Objectives
To investigate the association between access to adequately iodised household salt and iodine status among women of reproductive age.
Methods
A national and sub-nationally representative survey was undertaken in December 2014. The survey questionnaire was targeted to females responsible for making decisions about food preparation in 16 randomly selected households from each of 123 clusters. In each consenting household, a sample of household salt and a urine sample from one consenting woman of reproductive age (WRA) were collected for analysis of iodine using quality-assured titration (salt) and Sandell Kolthoff (urine) methodologies.
Results
Overall, 1566 salt and 1494 urine samples were analysed for iodine concentration. Nationally, household coverage of salt with any iodine was 81.3% and adequate iodine was 37.2%. National median urinary iodine concentration (MUIC) among WRA was 98.0µg/l, just below the cut off of 100µg/l considered to indicate sufficiency of population iodine intake.
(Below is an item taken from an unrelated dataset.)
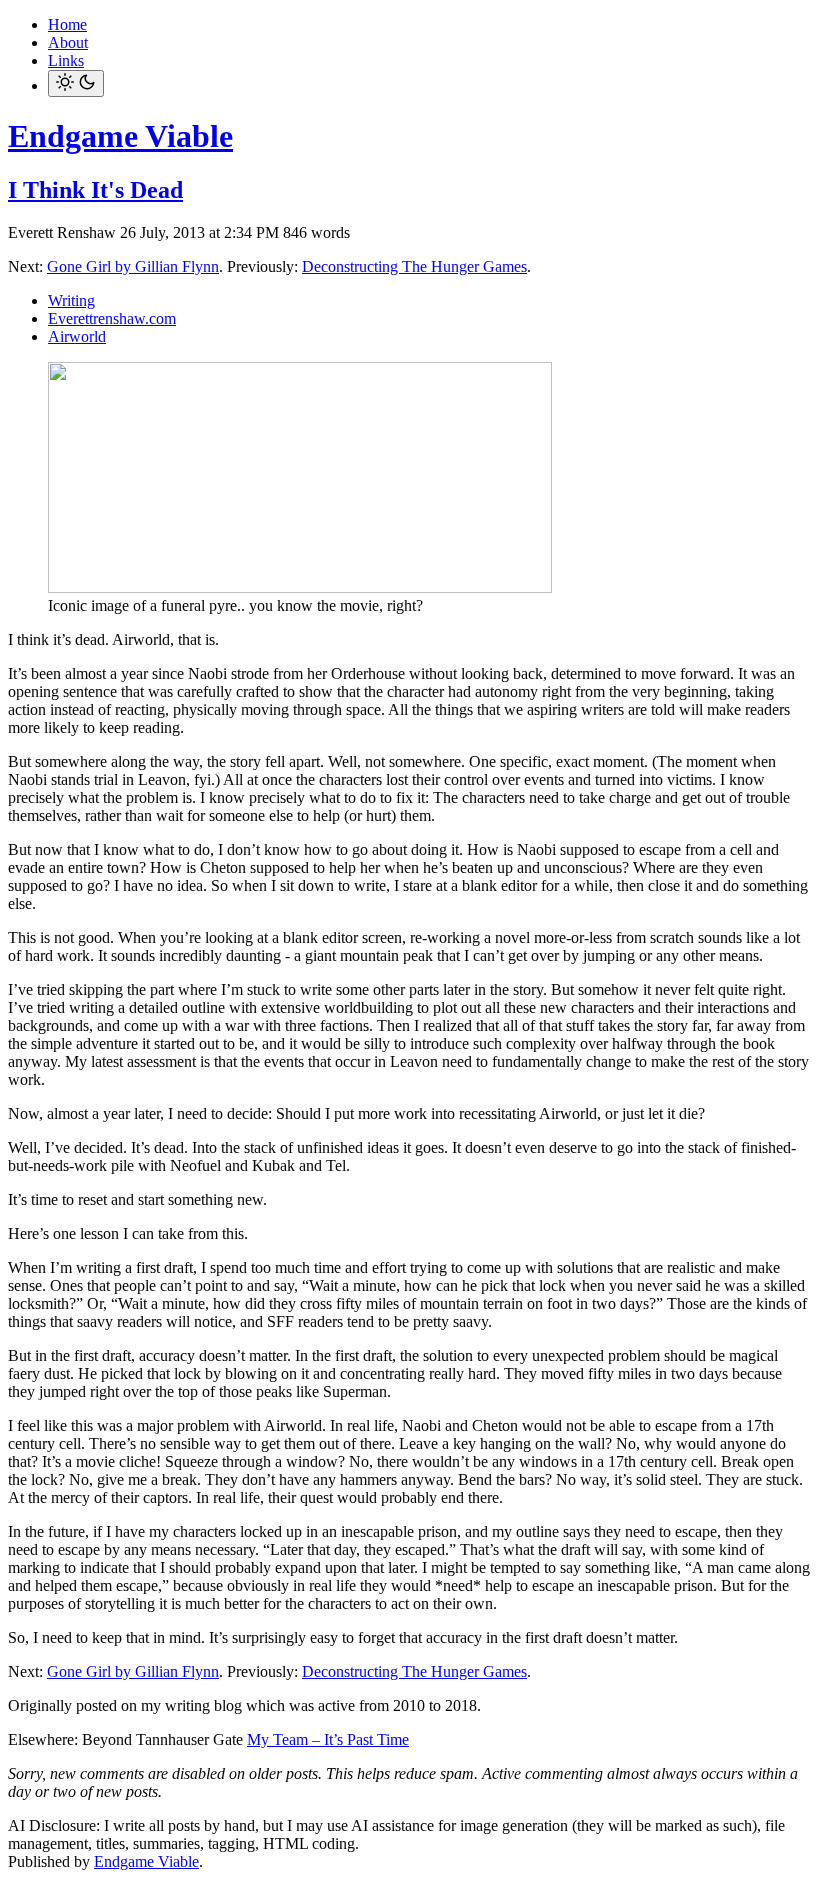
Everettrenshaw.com (112, 318)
MUIC among WRA varied by household salt iodine content and was above 100µg/l only among WRA from households using adequately iodised salt. Household salt >=15ppm iodine, MUIC was 123.1µg/l; 5-<15ppm iodine, MUIC was 85.4µg/l; <5ppm iodine, MUIC was 83.6µg/l.
Conclusions
Results show a clear association at the population level between the iodine level of household salt and iodine status of WRA living in these households. Given the relatively low household coverage of adequately iodised salt and the low MUIC among WRA nationally, these findings support the urgent need to revise the strategy and interventions to achieve and sustain optimal iodine status in Senegal.